How to complete this task: Filter the entries that follow, copying every line in which the word "Learn" appears.

Material shown:
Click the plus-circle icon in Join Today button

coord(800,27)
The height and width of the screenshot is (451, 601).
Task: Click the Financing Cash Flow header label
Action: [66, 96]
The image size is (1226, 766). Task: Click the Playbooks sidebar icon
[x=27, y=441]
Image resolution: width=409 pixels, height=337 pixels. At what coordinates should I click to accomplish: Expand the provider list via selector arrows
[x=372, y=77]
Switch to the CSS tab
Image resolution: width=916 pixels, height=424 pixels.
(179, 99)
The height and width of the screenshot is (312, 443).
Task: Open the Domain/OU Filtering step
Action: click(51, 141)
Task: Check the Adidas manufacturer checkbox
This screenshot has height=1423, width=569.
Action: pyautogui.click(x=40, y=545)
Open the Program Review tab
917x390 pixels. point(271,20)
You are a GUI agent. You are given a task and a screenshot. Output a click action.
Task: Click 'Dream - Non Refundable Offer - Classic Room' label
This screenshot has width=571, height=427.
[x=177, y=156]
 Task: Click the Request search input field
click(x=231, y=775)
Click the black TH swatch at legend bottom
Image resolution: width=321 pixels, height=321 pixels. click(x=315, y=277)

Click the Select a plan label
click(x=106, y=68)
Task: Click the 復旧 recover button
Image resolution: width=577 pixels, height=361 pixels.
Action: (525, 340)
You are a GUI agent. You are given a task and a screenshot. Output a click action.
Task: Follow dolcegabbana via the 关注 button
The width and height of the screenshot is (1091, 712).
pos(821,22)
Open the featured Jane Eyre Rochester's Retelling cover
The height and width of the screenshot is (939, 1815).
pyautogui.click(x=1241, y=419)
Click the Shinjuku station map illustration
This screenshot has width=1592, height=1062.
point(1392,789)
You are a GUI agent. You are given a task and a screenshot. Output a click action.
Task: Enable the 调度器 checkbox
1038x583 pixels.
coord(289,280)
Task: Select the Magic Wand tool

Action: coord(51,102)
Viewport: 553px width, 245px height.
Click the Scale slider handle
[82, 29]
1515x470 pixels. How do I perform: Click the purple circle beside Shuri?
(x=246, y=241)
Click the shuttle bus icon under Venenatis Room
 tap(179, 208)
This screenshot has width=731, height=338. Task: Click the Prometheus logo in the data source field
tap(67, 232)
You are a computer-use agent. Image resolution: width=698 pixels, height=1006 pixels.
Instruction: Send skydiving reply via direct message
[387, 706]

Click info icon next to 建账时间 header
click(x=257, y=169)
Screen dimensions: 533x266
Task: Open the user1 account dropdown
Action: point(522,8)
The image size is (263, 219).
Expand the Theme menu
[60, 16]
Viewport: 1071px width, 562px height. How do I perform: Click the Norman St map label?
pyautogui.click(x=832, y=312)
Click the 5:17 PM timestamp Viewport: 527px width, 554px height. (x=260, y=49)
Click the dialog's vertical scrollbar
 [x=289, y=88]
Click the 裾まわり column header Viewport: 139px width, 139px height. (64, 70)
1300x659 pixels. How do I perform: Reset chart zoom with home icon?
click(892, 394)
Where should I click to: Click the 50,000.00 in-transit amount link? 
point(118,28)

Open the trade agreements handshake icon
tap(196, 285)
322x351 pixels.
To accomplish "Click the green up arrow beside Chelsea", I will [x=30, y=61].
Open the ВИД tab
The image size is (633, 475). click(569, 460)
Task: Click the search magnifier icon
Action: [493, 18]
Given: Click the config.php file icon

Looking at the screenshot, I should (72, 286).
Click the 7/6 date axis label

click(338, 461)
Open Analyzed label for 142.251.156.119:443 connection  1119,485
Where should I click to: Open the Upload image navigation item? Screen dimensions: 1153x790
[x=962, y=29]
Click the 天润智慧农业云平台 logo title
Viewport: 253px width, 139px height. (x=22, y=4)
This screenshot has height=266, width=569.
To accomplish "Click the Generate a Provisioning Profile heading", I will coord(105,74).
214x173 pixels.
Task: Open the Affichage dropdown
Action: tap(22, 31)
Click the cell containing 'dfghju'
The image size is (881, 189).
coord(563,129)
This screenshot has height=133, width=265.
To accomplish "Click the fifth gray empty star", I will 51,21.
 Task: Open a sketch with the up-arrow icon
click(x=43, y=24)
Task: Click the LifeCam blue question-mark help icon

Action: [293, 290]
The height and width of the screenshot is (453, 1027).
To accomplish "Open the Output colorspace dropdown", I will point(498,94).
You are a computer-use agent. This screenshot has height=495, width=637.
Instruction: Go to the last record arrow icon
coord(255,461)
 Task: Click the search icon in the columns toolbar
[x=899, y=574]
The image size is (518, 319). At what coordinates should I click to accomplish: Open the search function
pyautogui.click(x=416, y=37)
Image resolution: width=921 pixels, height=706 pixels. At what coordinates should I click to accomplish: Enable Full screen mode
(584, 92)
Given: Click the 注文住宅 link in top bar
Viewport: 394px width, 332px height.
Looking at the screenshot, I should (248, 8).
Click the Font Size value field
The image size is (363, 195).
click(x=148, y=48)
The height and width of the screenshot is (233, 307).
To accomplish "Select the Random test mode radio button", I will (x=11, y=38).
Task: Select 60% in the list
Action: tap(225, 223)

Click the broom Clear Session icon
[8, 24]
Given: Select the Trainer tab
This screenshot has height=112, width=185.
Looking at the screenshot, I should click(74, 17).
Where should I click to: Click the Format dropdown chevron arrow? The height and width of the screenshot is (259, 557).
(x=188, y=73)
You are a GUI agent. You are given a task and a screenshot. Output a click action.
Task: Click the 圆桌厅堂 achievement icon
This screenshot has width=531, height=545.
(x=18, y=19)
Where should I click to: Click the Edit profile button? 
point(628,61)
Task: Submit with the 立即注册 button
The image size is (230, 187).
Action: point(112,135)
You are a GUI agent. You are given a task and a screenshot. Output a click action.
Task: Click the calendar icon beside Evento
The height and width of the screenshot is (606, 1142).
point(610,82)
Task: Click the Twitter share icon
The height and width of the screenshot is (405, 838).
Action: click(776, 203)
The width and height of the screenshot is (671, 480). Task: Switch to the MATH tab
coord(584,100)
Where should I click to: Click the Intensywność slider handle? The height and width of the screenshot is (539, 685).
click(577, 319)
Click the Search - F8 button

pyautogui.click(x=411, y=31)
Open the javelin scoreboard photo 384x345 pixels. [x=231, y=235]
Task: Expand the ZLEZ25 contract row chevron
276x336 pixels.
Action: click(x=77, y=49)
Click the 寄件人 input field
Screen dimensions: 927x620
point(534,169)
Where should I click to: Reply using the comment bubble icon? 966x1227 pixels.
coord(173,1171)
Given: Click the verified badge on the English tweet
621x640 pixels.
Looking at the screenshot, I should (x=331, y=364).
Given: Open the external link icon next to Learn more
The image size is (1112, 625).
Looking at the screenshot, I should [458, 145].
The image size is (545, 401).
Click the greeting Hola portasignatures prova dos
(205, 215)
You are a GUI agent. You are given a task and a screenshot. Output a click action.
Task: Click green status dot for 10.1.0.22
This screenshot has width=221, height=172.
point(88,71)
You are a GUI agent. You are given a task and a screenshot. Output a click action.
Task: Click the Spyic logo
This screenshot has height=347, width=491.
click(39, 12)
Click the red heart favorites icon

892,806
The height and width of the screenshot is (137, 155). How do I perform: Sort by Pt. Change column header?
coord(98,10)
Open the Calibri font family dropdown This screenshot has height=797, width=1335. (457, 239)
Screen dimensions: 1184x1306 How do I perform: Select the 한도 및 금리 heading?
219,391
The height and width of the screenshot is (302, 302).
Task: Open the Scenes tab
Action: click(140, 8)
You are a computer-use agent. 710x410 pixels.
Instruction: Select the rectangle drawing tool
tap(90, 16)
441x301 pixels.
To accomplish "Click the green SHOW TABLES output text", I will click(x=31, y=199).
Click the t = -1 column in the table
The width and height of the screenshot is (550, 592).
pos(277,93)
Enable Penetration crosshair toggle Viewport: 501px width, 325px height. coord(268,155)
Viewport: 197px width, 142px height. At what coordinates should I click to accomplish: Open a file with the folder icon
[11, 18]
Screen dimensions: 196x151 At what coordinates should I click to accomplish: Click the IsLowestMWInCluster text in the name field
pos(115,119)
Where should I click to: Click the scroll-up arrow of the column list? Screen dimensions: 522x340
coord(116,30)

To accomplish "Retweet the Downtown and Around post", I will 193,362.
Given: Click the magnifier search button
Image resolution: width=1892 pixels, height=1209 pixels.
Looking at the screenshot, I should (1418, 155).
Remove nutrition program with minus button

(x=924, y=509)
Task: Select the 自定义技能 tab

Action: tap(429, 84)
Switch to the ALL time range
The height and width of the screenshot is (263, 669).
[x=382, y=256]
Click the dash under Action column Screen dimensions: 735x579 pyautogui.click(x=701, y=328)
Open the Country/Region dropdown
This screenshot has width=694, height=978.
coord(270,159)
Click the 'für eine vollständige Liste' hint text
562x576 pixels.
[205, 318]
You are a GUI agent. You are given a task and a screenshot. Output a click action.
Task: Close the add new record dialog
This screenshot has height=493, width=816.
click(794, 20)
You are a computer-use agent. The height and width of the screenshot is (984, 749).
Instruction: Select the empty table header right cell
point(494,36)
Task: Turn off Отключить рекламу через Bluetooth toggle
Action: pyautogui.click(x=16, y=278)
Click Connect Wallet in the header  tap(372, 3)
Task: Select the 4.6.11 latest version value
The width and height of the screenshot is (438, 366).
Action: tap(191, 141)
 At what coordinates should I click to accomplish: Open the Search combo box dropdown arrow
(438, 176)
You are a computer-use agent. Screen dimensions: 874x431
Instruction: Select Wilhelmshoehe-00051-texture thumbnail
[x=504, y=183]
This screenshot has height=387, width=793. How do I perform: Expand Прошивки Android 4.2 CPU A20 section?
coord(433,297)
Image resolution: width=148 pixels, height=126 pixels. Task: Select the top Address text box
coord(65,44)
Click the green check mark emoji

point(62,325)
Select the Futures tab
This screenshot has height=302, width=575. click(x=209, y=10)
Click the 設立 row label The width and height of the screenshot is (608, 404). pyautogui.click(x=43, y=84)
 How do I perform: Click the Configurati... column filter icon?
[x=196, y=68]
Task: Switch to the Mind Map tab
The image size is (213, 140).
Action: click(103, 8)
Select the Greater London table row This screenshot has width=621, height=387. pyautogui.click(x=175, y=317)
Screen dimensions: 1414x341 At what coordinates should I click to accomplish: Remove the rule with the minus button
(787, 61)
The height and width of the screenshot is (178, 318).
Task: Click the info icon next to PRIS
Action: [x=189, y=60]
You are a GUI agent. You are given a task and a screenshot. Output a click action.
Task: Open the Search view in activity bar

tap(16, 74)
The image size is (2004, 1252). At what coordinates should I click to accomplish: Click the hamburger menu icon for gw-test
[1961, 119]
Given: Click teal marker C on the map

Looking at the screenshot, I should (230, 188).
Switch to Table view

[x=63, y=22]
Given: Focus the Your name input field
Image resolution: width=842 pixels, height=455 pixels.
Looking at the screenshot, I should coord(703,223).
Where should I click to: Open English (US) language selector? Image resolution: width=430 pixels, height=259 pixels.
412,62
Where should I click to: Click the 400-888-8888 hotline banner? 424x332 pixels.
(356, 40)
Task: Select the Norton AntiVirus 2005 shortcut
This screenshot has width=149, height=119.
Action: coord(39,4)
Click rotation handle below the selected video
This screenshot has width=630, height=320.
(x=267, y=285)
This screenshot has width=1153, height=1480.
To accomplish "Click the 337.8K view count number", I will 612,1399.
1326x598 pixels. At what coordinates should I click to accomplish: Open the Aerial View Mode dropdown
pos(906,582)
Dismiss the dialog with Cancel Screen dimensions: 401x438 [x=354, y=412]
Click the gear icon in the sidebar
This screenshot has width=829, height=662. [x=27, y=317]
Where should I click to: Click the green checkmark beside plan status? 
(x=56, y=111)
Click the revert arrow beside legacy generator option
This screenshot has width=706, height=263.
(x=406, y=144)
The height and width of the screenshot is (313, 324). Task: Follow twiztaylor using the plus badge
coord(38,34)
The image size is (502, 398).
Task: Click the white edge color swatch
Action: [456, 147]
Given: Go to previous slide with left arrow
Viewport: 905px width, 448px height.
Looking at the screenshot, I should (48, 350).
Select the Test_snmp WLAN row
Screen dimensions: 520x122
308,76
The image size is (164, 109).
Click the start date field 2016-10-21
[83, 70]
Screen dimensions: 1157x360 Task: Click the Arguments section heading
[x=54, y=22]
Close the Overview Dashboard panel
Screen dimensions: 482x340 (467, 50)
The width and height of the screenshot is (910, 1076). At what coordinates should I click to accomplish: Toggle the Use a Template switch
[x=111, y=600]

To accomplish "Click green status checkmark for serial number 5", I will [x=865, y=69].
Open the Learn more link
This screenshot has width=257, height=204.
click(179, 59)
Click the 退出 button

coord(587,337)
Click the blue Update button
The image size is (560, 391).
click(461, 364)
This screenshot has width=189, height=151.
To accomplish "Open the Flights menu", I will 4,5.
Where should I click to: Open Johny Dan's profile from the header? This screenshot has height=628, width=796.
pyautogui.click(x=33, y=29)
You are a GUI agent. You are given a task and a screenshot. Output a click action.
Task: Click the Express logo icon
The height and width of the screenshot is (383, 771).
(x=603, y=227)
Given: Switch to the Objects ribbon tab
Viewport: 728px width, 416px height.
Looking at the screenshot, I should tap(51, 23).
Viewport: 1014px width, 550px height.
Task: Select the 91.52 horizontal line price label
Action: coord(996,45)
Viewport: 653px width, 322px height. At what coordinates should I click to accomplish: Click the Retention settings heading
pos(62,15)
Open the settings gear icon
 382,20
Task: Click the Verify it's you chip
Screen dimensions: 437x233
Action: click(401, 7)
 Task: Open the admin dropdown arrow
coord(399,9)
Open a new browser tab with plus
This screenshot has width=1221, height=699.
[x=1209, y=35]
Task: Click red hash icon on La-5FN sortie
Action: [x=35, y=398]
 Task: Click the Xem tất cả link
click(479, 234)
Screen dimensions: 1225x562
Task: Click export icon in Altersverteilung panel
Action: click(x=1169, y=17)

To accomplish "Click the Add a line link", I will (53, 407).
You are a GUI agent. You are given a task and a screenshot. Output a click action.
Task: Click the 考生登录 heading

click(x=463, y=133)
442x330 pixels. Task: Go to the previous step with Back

Worked solution:
Given: Open the external link icon next to Learn more
Open the Learn more link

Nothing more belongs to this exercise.